Statistics reveal homelessness and poverty are on the rise in most European countries. In Germany and Britain there has been an increase in the number of children living on the streets. That rise could be connected to a breakdown in traditional family models. Escalating divorce rates and more single-parent families...sometimes force children to fend for themselves at an earlier age.

The highest rate of teenage pregnancy is found in Britain, with three per cent of 15 to 19-year-olds having a child. The pregnancy rate in the Netherlands for this age group is five times lower.

Dutch children are also less inclined to take drugs, despite their country having the most liberal drug laws in the EU. More British children are likely to turn to drugs than the Dutch, Spanish or Portuguese.

...juvenile delinquency rates in England and Wales are lower than those in the Netherlands, Spain and Portugal.

Infant mortality is highest in Portugal and Greece.

Comparisons of crime rates are....difficult because the age of responsibility varies from seven in the Irish Republic to 18 in Belgium. The report suggests...this is an area where collaboration between states can be particularly useful, because countries can compare the results of different punishment strategies.
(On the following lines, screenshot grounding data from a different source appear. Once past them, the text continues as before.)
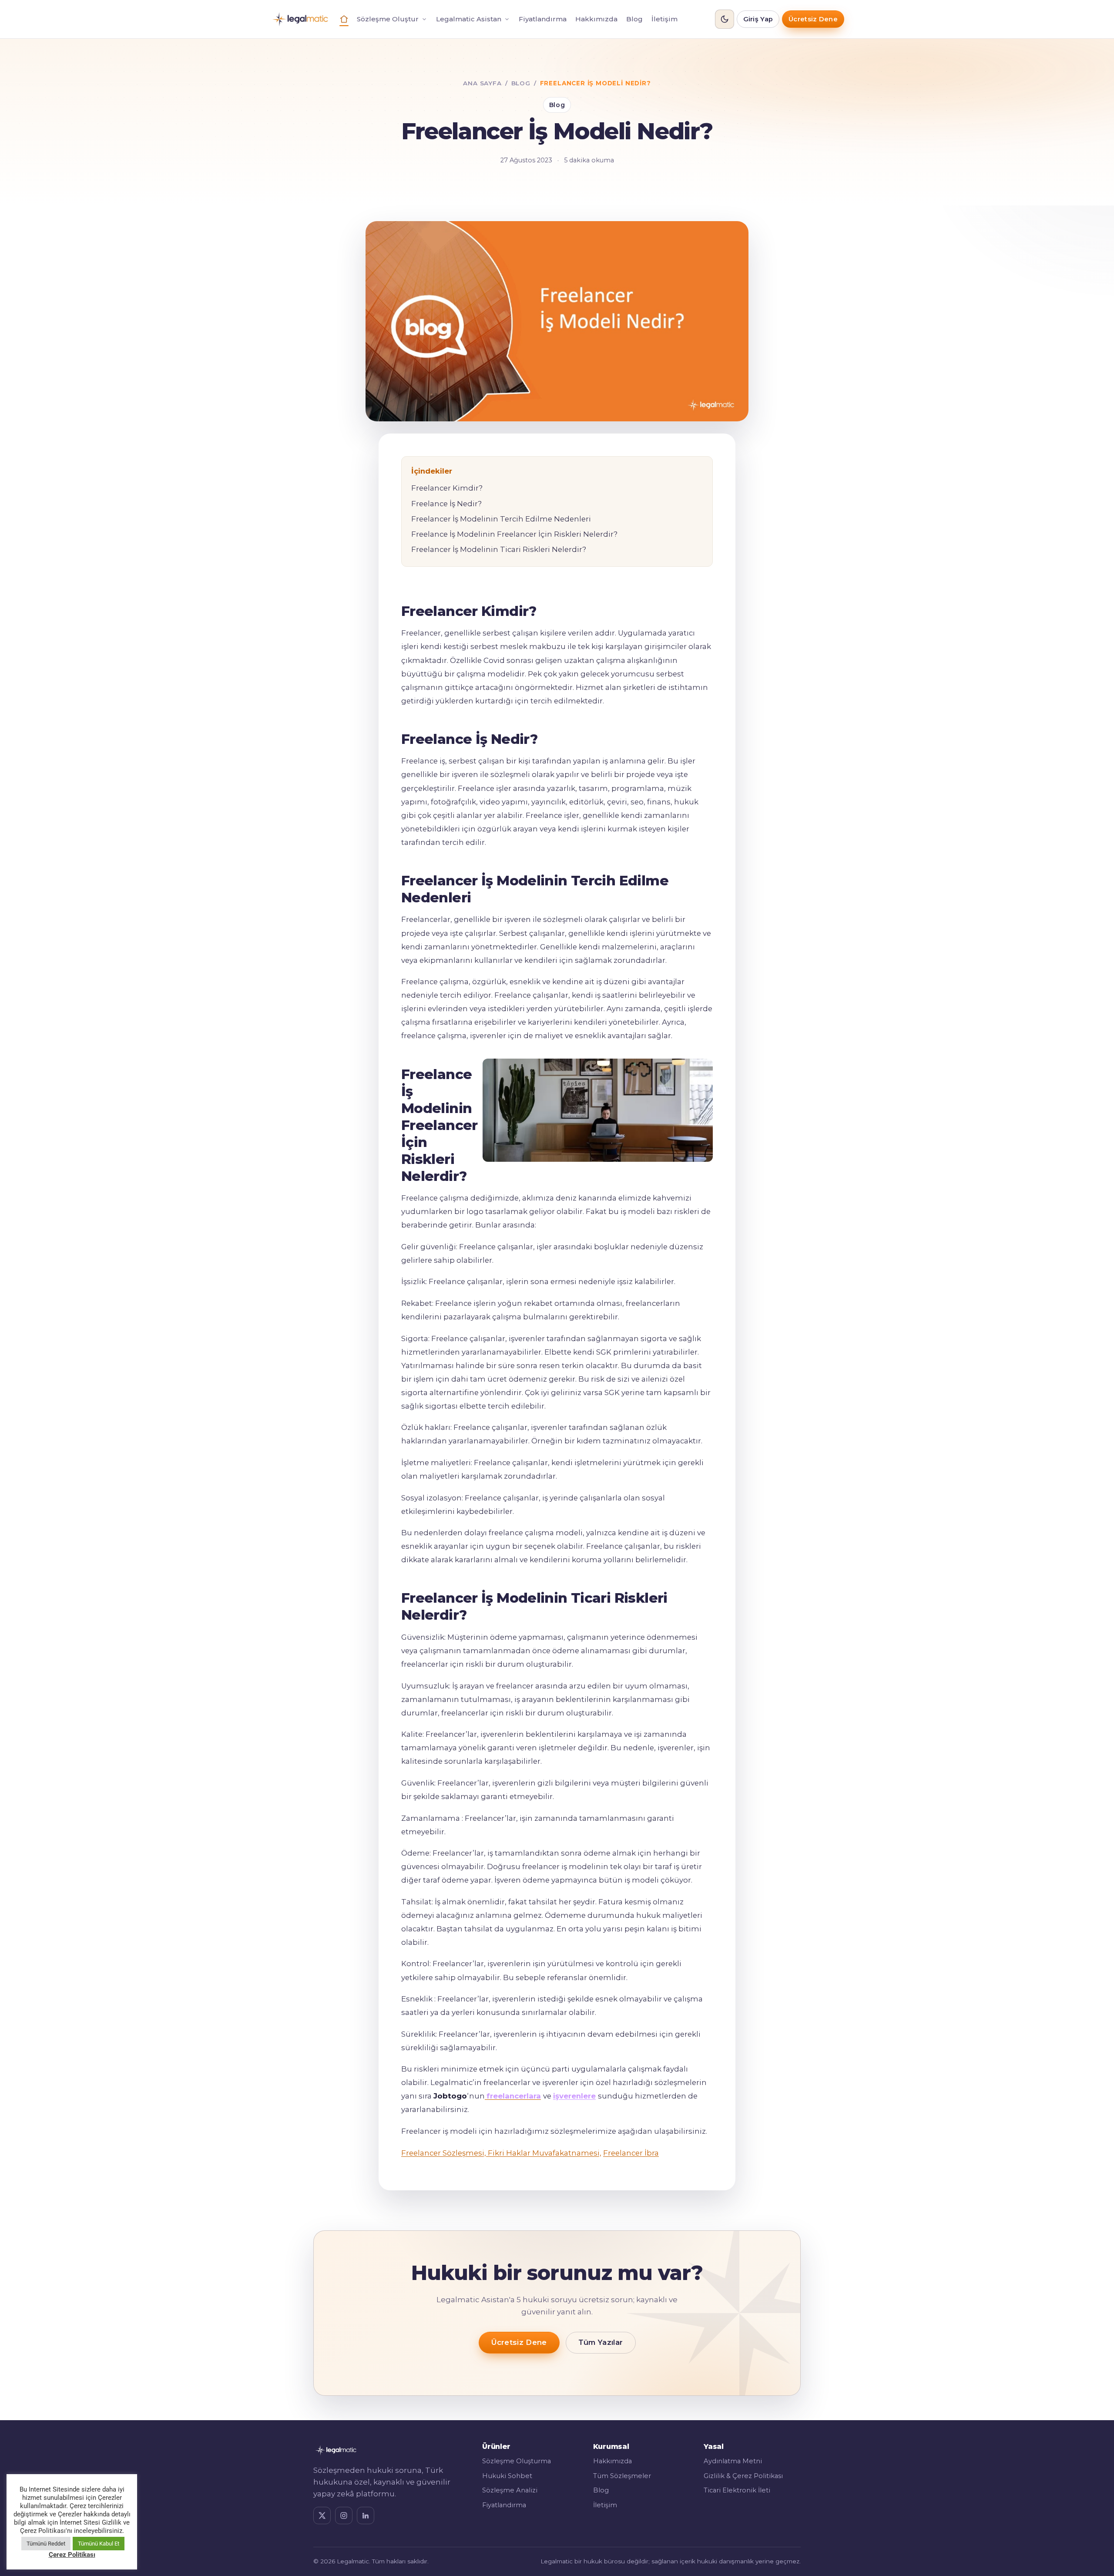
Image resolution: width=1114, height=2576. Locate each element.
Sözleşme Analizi (509, 2490)
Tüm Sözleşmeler (622, 2476)
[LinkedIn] (365, 2515)
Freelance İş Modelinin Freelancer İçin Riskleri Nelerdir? (514, 534)
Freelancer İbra (631, 2153)
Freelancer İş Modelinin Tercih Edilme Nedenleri (501, 519)
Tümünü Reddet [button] (46, 2543)
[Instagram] (343, 2515)
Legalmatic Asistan (468, 19)
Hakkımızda (596, 19)
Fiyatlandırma (543, 19)
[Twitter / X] (322, 2515)
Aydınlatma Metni (733, 2461)
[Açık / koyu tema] (724, 19)
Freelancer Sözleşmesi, (443, 2153)
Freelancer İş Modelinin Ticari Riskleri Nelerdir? (498, 549)
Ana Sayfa (482, 83)
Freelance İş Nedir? (446, 503)
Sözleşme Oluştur (388, 19)
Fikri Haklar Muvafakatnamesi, (543, 2153)
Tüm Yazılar (600, 2342)
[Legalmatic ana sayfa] (300, 19)
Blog (634, 19)
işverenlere (574, 2096)
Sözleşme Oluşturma (516, 2461)
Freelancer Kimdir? (447, 488)
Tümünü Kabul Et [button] (98, 2543)
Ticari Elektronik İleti (737, 2490)
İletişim (664, 19)
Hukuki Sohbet (507, 2476)
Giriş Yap (758, 19)
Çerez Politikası (72, 2555)
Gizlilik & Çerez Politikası (743, 2476)
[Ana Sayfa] (344, 19)
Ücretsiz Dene (813, 19)
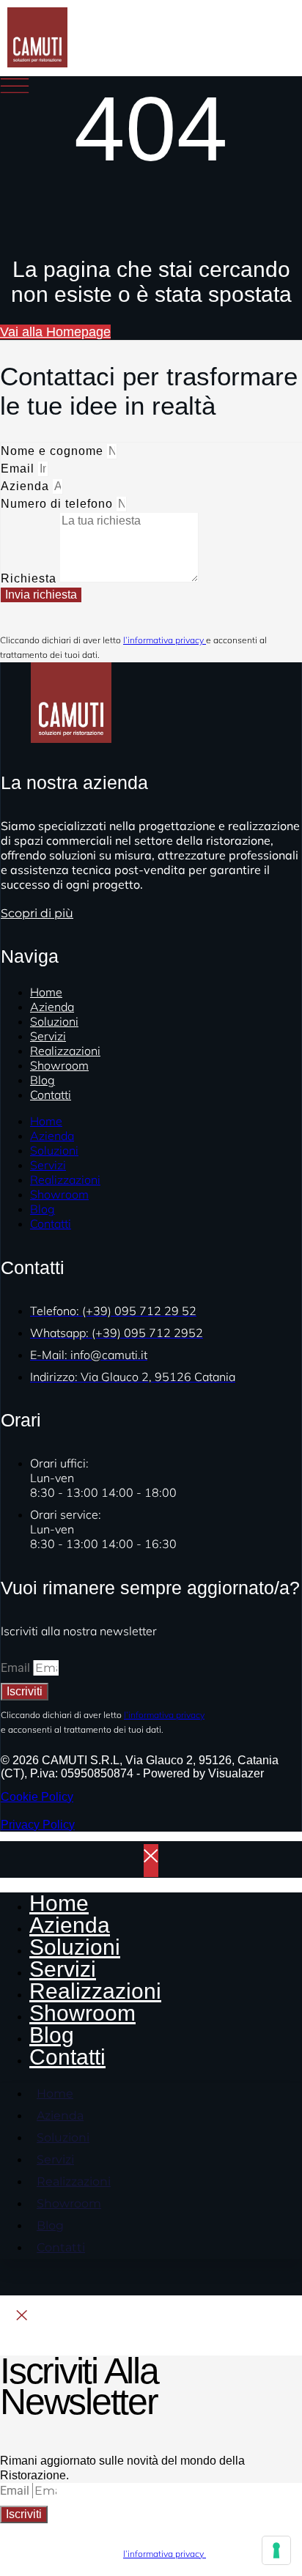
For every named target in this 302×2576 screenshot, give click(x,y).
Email (19, 468)
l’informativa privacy (164, 639)
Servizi (48, 1165)
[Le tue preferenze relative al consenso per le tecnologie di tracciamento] (276, 2550)
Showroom (59, 1065)
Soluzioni (54, 1150)
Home (46, 1121)
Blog (42, 1209)
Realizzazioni (65, 1179)
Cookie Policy (37, 1797)
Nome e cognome (54, 451)
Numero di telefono (59, 503)
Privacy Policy (38, 1824)
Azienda (27, 486)
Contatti (50, 1094)
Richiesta (30, 578)
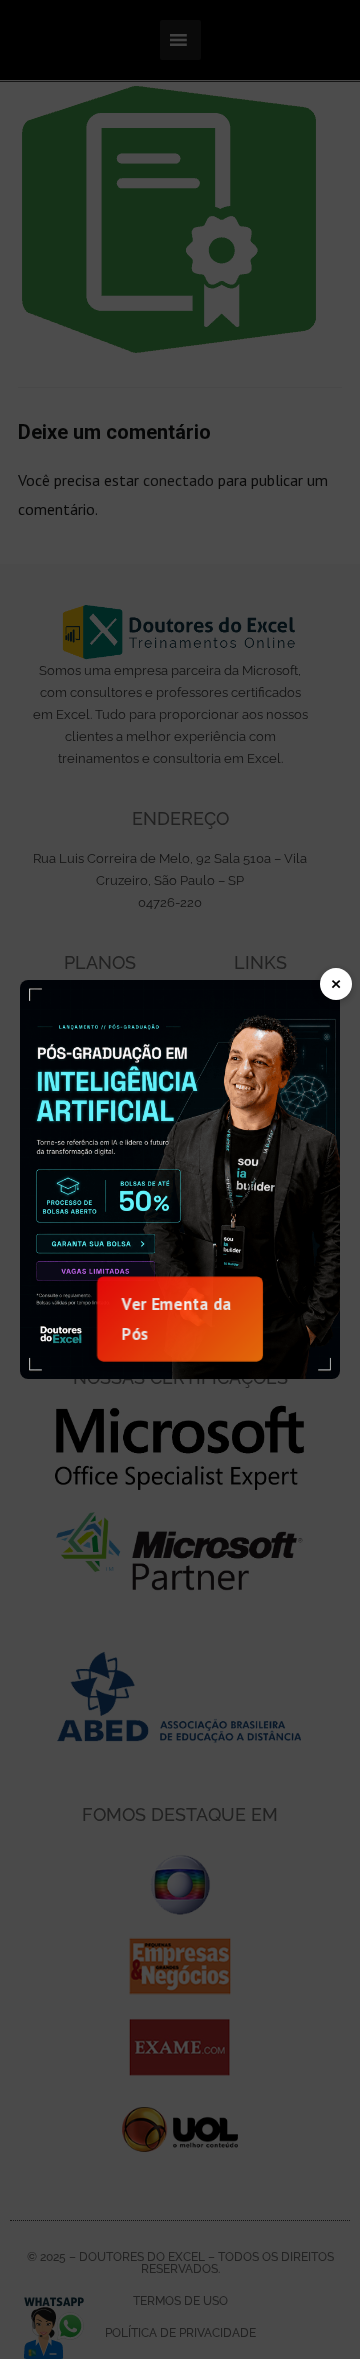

All member states are signatories to the UN Convention on the Rights of the Child, which sets out a number of parameters for dealing with youngsters.

There are...various EU directives on issues such as child labor and childcare, but many signatories do little more than pay lip service to the documents, the report concludes.


"Children in Europe" is the most comprehensive collection of data relating to youngsters within the EU, writes Sam King.

Its compilation was prompted by a 1991 European Parliament committee report which called for an in-depth study of the situation of children. Funding was provided by the European Commission and the Calouste Gulbenkian Foundation (UK).

It took Sandy Ruxton, European officer for the British charity NCH Action for Children, around 18 months to gather the information. It involved a lengthy process of wading through documents and reports, some from governments and some from non-governmental organizations. Much of the data came via the 1989 United Nations Convention on the Rights of the Child, which obliges signatories to submit reports on childcare and welfare.

But the data proved far from all-encompassing. Only ten of the 15 member states had submitted reports, and in some cases the information was misleading. For example, Britain's report was accompanied by contradictory statements from a children's charity group, and definitions of basic terms such as "household" and "family" vary between states. Figures were papticularly hard to obtain in policy areas such as homelessness and child refugees, where official registers are sparse.